I received a call for help today. A Developer called to say that they had “killed a query, but it just won’t stop”. Actually, it wasn’t the Developer responsible, but his colleague, but that’s irrelevant. “can you take a look”?
As a DBA, killing a SQL Server query is generally used a last resort. It often gets used after people have pressed Stop on their query, waited a minute or so and got impatient as SQL Server rolls back the query. Next, they close the Query window and maybe they will find the Process’ SPID number, try to kill it by issuing “sp_kill” against it and then contact the DBA to ask why the query didn’t stop. There’s another common step too – the user reboots the Server. Luckilly, there were no reboots this time..
The first thing I done was to fire up “sp_whoisactive” to find the errant query.
The “sp_kill” command has an optional parameter – STATUSONLY. This provides information on an already KILLed SPID, giving you the estimated percentage completion of the Rollback and the estimated time remaining. Oh yes, I can read “Books Online”. In this case, the Rollback was saying 0% completed and estimated time remaining 0 seconds.

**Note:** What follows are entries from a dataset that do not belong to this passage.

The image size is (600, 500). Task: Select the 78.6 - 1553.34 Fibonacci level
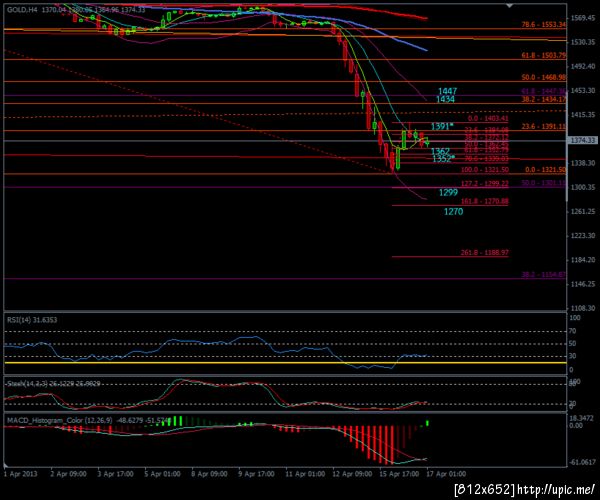pyautogui.click(x=543, y=24)
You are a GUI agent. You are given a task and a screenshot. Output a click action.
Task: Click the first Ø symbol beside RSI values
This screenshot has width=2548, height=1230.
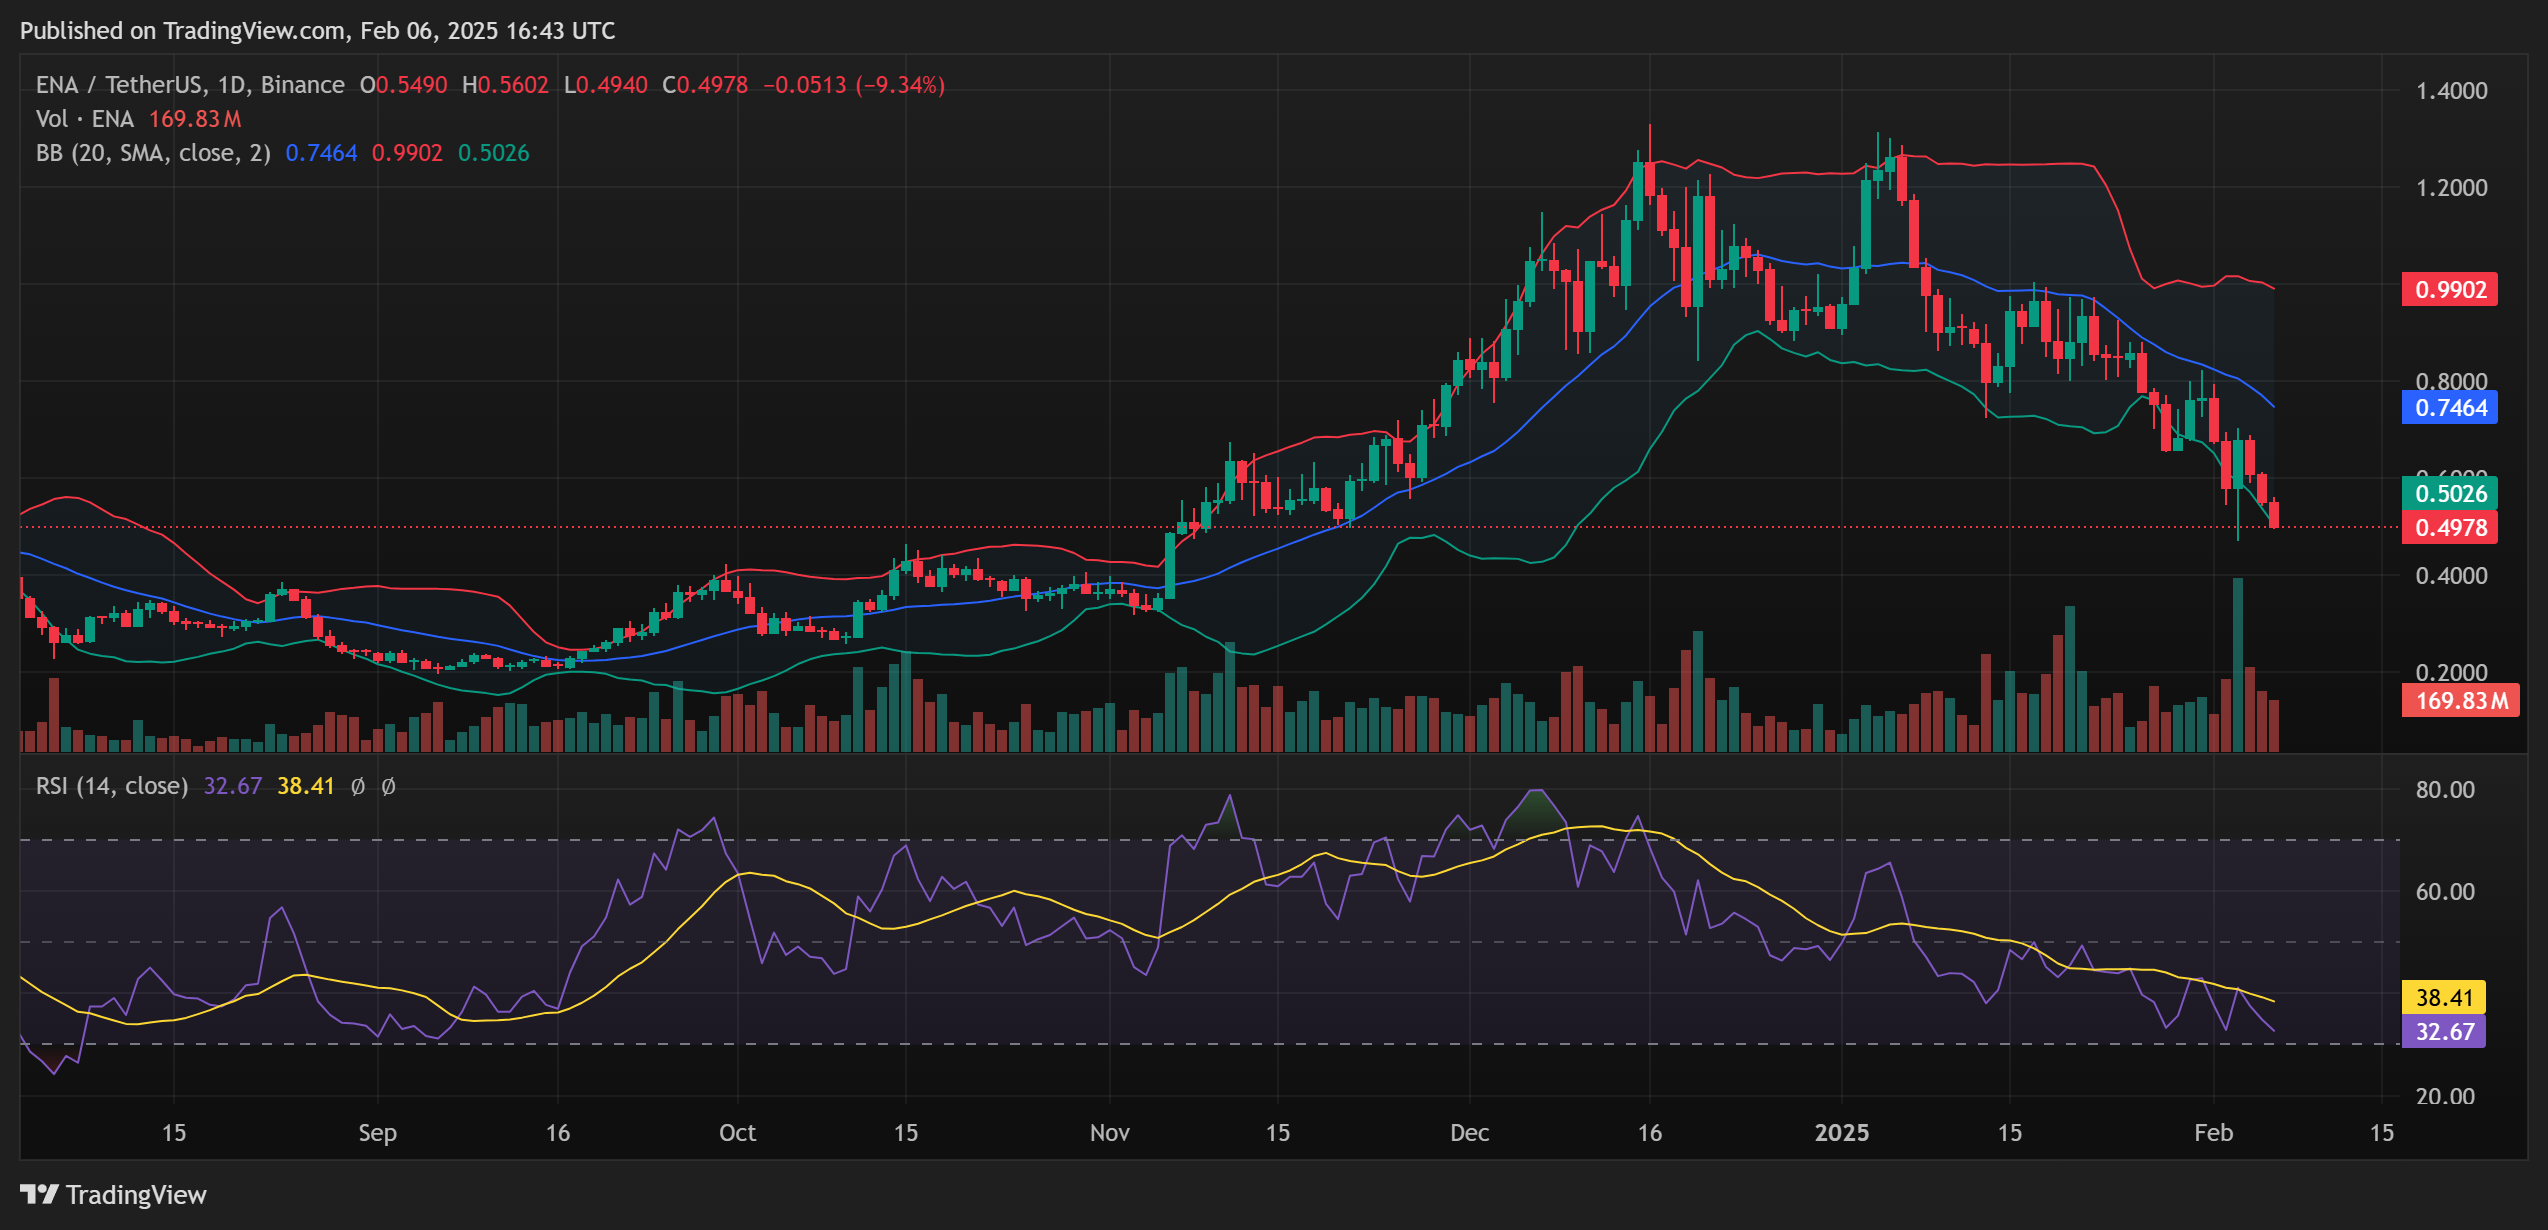click(357, 786)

Rolling back the effects of a query can take significantly longer than the query itself. When running a query, multiple CPU threads can be utilised, but only one is used during a Rollback.
The results of “sp_whoisactive” were a bit strange – they didn’t show any CPU or Disk Activity. This led the user to believe that the query hadn’t been doing anything. I was not so sure.

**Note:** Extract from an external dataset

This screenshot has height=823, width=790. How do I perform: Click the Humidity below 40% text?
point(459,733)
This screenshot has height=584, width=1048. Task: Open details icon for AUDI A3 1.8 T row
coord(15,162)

The screenshots below weren’t from the incident, but included to give you an idea of the steps that I took. sp_whoisactive game me the “session_id” (or SPID).
My first instinct was to check locking to see if the query had any Locks open. I issued the command “sp_lock <SPID>” which returned a series of Table locks (“sp_lock 58” for these screenshots).
I was able to see the Table name by moving to the appropriate Database and issuing SELECT OBJECT_NAME(object_id) with the object_id returned from sp_lock.
The next step was to check the Transaction Log file usage – DBCC SQLPERF(LOGSPACE) showed me that the Log file for the associated Database was 98% full. The Log file was 80Gb in size, so this confirmed that SQL Server had some serious work left to roll back the query. Again, apologies but the screenshot is just to give an example – 52%.
Had the SQL Server been re-started, it would have seen the Database as being in an inconsistent state. The Database would have been put into Recovery and the Rollback would have started all over again.
People often say that you should learn from your Children. I took a leaf out of their book and “did nothing”. Sat on my hands for a while, just using DBCC SQLPERF(LOGSPACE) from time to time to see the Log file usage dropping very slowly. Actually, I did something – I prepared yesterday’s Backup file to ensure that it wouldn’t be overwritten for any reason and scripted ready for a restore to ensure that we had a Plan B.
After about twenty minutes, the Rollback suddenly completed, proving just how difficult it can be to predict how long it’d take.
Only one question remained… why would they need a Log file of more than 80Gb on a 160Gb Database?
Learnings from this episode are:
Understanding where to look for Database Health vital signs is crucial.
Procrastination can be useful sometimes.